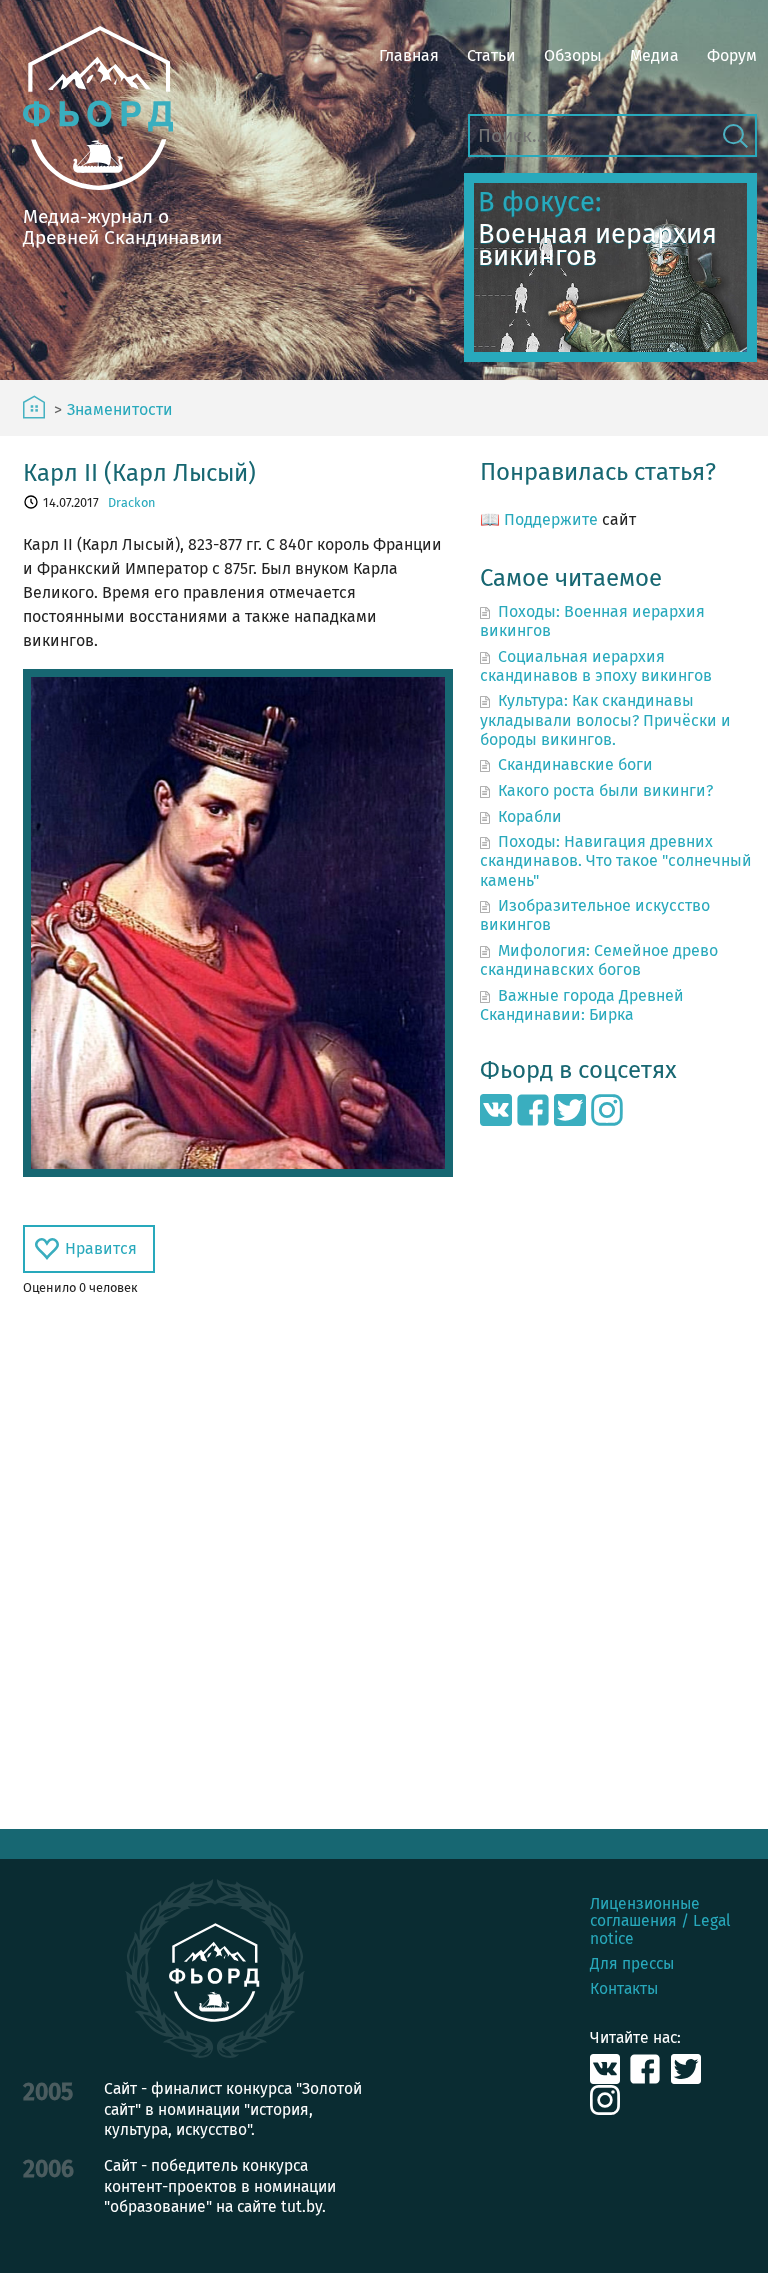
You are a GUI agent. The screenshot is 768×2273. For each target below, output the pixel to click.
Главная (409, 55)
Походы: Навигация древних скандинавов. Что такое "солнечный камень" (616, 860)
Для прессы (632, 1963)
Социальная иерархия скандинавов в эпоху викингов (596, 666)
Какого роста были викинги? (605, 790)
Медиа (654, 55)
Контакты (624, 1988)
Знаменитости (120, 410)
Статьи (491, 55)
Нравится (101, 1248)
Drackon (131, 502)
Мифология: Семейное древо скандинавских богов (598, 960)
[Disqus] (238, 1563)
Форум (732, 55)
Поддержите (551, 519)
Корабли (530, 816)
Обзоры (573, 55)
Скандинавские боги (575, 764)
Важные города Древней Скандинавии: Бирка (581, 1005)
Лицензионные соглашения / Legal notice (660, 1921)
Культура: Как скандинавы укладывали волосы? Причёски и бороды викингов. (605, 719)
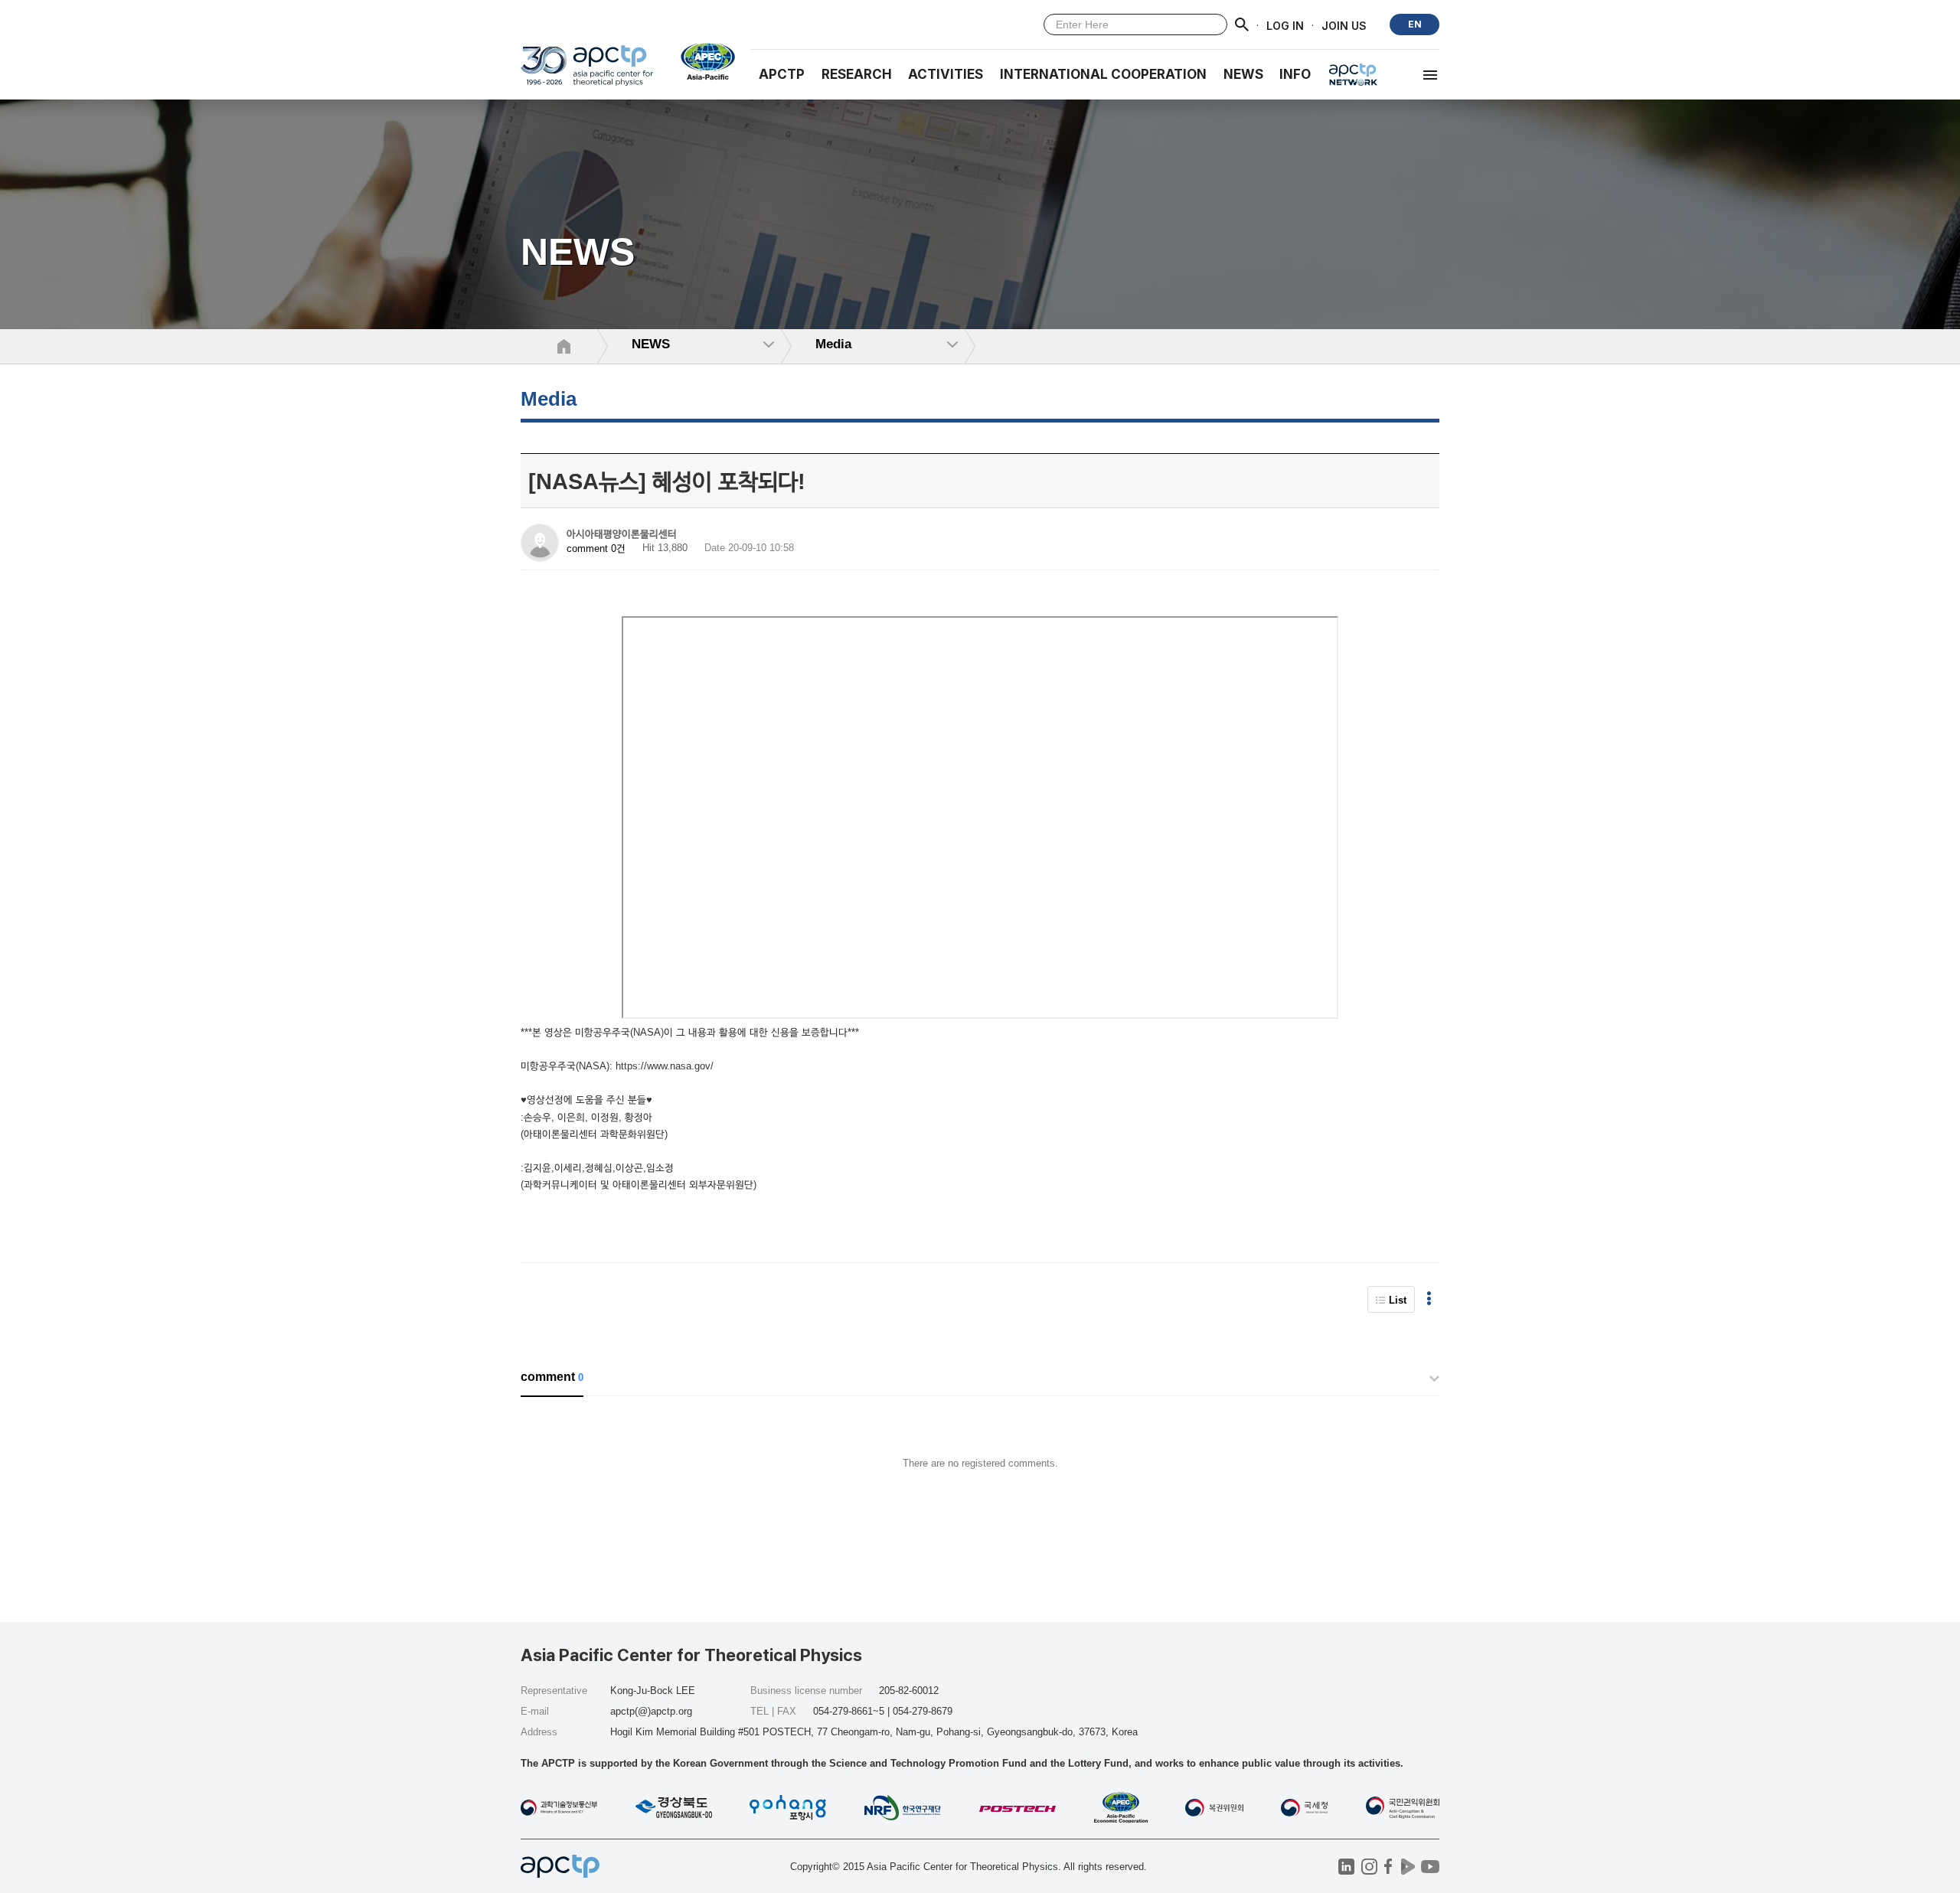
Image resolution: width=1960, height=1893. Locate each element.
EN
=======
**EXERCISE DESCRIPTION**: Copy out each line from the preceding entries that mentions the word "викингов".

**RESPONSE TO THIS EXERCISE**:
Социальная иерархия скандинавов в эпоху викингов (596, 666)
Культура: Как скандинавы укладывали волосы? Причёски и бороды викингов. (605, 719)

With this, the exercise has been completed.